EXTRACTED INFORMATION:
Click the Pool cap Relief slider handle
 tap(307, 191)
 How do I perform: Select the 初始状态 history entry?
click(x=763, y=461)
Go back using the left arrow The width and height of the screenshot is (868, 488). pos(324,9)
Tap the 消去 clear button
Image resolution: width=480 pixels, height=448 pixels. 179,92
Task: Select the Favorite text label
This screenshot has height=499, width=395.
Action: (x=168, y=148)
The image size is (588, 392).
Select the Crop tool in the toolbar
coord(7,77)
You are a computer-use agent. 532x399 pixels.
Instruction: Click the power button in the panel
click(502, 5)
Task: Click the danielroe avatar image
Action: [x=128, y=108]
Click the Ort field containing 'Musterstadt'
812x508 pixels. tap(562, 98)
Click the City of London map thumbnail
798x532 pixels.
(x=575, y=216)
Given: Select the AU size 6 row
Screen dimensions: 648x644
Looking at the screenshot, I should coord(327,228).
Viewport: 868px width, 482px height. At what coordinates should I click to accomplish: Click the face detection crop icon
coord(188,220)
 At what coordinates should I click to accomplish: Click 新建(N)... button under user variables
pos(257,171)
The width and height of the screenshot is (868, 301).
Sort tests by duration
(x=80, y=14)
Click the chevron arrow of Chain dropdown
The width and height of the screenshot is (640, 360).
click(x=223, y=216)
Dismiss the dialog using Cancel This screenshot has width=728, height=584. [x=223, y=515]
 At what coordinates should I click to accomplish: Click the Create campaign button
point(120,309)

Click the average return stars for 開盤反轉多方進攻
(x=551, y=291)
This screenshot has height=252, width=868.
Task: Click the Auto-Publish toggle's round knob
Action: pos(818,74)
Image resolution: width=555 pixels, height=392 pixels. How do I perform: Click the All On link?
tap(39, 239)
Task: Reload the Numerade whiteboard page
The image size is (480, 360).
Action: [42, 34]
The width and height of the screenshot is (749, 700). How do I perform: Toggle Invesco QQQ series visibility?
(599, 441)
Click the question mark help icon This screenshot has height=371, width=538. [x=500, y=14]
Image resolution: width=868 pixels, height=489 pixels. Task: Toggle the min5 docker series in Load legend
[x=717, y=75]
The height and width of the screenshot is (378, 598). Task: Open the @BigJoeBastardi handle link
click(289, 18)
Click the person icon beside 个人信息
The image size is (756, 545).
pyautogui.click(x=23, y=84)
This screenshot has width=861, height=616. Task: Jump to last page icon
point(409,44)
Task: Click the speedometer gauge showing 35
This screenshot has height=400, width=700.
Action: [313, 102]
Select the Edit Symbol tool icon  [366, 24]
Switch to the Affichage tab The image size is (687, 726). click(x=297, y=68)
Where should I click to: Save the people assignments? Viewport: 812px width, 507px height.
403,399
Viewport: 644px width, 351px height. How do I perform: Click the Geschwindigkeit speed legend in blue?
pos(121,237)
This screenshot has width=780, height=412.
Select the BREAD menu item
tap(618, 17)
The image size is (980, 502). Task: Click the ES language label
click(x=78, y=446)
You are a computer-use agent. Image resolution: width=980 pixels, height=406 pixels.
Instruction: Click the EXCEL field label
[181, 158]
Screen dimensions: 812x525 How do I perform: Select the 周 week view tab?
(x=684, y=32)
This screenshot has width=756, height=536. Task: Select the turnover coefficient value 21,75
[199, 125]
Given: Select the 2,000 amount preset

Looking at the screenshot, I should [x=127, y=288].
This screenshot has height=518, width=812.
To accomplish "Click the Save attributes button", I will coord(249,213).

YOUR ASSIGNMENT: Word for word, repeat every line of the data.

RESPONSE TO THIS TASK:
Click the Pool cap Relief slider handle
 tap(307, 191)
 How do I perform: Select the 初始状态 history entry?
click(x=763, y=461)
Go back using the left arrow The width and height of the screenshot is (868, 488). pos(324,9)
Tap the 消去 clear button
Image resolution: width=480 pixels, height=448 pixels. 179,92
Task: Select the Favorite text label
This screenshot has height=499, width=395.
Action: (x=168, y=148)
The image size is (588, 392).
Select the Crop tool in the toolbar
coord(7,77)
You are a computer-use agent. 532x399 pixels.
Instruction: Click the power button in the panel
click(502, 5)
Task: Click the danielroe avatar image
Action: [x=128, y=108]
Click the Ort field containing 'Musterstadt'
812x508 pixels. tap(562, 98)
Click the City of London map thumbnail
798x532 pixels.
(x=575, y=216)
Given: Select the AU size 6 row
Screen dimensions: 648x644
Looking at the screenshot, I should coord(327,228).
Viewport: 868px width, 482px height. At what coordinates should I click to accomplish: Click the face detection crop icon
coord(188,220)
 At what coordinates should I click to accomplish: Click 新建(N)... button under user variables
pos(257,171)
The width and height of the screenshot is (868, 301).
Sort tests by duration
(x=80, y=14)
Click the chevron arrow of Chain dropdown
The width and height of the screenshot is (640, 360).
click(x=223, y=216)
Dismiss the dialog using Cancel This screenshot has width=728, height=584. [x=223, y=515]
 At what coordinates should I click to accomplish: Click the Create campaign button
point(120,309)

Click the average return stars for 開盤反轉多方進攻
(x=551, y=291)
This screenshot has height=252, width=868.
Task: Click the Auto-Publish toggle's round knob
Action: pos(818,74)
Image resolution: width=555 pixels, height=392 pixels. How do I perform: Click the All On link?
tap(39, 239)
Task: Reload the Numerade whiteboard page
The image size is (480, 360).
Action: [42, 34]
The width and height of the screenshot is (749, 700). How do I perform: Toggle Invesco QQQ series visibility?
(599, 441)
Click the question mark help icon This screenshot has height=371, width=538. [x=500, y=14]
Image resolution: width=868 pixels, height=489 pixels. Task: Toggle the min5 docker series in Load legend
[x=717, y=75]
The height and width of the screenshot is (378, 598). Task: Open the @BigJoeBastardi handle link
click(289, 18)
Click the person icon beside 个人信息
The image size is (756, 545).
pyautogui.click(x=23, y=84)
This screenshot has width=861, height=616. Task: Jump to last page icon
point(409,44)
Task: Click the speedometer gauge showing 35
This screenshot has height=400, width=700.
Action: [313, 102]
Select the Edit Symbol tool icon  [366, 24]
Switch to the Affichage tab The image size is (687, 726). click(x=297, y=68)
Where should I click to: Save the people assignments? Viewport: 812px width, 507px height.
403,399
Viewport: 644px width, 351px height. How do I perform: Click the Geschwindigkeit speed legend in blue?
pos(121,237)
This screenshot has width=780, height=412.
Select the BREAD menu item
tap(618, 17)
The image size is (980, 502). Task: Click the ES language label
click(x=78, y=446)
You are a computer-use agent. Image resolution: width=980 pixels, height=406 pixels.
Instruction: Click the EXCEL field label
[181, 158]
Screen dimensions: 812x525 How do I perform: Select the 周 week view tab?
(x=684, y=32)
This screenshot has width=756, height=536. Task: Select the turnover coefficient value 21,75
[199, 125]
Given: Select the 2,000 amount preset

Looking at the screenshot, I should [x=127, y=288].
This screenshot has height=518, width=812.
To accomplish "Click the Save attributes button", I will coord(249,213).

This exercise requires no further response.